Exercise aim: Take the line containing "This screenshot has height=579, width=1024." and all lines after it to the end of the records, and output them exactly.

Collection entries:
___

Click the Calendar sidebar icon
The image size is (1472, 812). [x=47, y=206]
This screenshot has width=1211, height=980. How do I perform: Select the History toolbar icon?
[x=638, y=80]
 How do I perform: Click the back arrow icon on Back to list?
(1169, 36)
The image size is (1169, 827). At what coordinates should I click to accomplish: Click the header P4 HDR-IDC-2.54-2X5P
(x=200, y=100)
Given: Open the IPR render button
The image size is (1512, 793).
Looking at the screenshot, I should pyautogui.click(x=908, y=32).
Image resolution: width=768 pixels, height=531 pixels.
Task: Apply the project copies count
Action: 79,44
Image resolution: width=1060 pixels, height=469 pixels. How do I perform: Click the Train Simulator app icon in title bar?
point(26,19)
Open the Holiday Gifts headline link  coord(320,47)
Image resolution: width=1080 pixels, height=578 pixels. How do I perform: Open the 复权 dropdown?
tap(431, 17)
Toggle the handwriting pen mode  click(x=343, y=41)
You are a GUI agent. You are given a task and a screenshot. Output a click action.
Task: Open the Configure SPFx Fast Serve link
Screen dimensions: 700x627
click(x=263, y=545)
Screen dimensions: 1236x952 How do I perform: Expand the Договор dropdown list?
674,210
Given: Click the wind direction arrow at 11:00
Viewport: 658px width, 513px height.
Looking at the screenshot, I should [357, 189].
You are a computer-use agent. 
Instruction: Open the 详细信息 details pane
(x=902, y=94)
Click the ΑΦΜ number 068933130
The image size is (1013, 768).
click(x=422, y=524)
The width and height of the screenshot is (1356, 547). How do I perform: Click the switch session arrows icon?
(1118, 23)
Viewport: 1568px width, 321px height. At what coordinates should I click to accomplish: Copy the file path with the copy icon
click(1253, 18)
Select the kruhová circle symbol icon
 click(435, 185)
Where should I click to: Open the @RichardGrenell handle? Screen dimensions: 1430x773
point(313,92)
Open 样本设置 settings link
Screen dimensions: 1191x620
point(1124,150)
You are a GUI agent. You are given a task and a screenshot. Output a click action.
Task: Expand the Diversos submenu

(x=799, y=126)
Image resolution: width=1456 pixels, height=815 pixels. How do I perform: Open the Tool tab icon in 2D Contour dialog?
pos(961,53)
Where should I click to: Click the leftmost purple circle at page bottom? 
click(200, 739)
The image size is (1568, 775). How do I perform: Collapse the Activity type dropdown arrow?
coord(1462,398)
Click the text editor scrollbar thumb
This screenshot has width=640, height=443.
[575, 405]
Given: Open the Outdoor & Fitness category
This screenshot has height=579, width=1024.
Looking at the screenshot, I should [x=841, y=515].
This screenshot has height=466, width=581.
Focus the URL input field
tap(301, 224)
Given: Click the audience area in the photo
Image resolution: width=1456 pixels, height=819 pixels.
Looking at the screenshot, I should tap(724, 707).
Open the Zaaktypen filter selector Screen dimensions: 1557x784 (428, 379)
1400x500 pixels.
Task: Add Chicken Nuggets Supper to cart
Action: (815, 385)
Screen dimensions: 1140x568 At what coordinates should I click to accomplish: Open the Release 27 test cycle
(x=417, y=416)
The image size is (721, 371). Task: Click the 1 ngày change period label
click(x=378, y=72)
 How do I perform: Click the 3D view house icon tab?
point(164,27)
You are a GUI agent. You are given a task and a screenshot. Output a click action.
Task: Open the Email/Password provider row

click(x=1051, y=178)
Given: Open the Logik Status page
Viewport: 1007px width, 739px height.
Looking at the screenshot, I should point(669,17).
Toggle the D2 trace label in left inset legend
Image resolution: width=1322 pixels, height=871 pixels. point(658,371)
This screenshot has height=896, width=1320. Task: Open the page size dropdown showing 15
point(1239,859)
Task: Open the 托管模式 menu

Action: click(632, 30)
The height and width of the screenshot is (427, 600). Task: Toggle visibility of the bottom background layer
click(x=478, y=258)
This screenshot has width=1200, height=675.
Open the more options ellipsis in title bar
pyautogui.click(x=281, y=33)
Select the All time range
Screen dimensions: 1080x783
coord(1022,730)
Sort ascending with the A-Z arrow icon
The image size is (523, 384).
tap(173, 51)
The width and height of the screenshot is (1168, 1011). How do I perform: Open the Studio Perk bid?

___

Exercise result:
This screenshot has height=579, width=1024.
Looking at the screenshot, I should [x=841, y=515].
This screenshot has height=466, width=581.
Focus the URL input field
tap(301, 224)
Given: Click the audience area in the photo
Image resolution: width=1456 pixels, height=819 pixels.
Looking at the screenshot, I should tap(724, 707).
Open the Zaaktypen filter selector Screen dimensions: 1557x784 (428, 379)
1400x500 pixels.
Task: Add Chicken Nuggets Supper to cart
Action: (815, 385)
Screen dimensions: 1140x568 At what coordinates should I click to accomplish: Open the Release 27 test cycle
(x=417, y=416)
The image size is (721, 371). Task: Click the 1 ngày change period label
click(x=378, y=72)
 How do I perform: Click the 3D view house icon tab?
point(164,27)
You are a GUI agent. You are given a task and a screenshot. Output a click action.
Task: Open the Email/Password provider row

click(x=1051, y=178)
Given: Open the Logik Status page
Viewport: 1007px width, 739px height.
Looking at the screenshot, I should point(669,17).
Toggle the D2 trace label in left inset legend
Image resolution: width=1322 pixels, height=871 pixels. point(658,371)
This screenshot has height=896, width=1320. Task: Open the page size dropdown showing 15
point(1239,859)
Task: Open the 托管模式 menu

Action: click(632, 30)
The height and width of the screenshot is (427, 600). Task: Toggle visibility of the bottom background layer
click(x=478, y=258)
This screenshot has width=1200, height=675.
Open the more options ellipsis in title bar
pyautogui.click(x=281, y=33)
Select the All time range
Screen dimensions: 1080x783
coord(1022,730)
Sort ascending with the A-Z arrow icon
The image size is (523, 384).
tap(173, 51)
The width and height of the screenshot is (1168, 1011). How do I perform: Open the Studio Perk bid?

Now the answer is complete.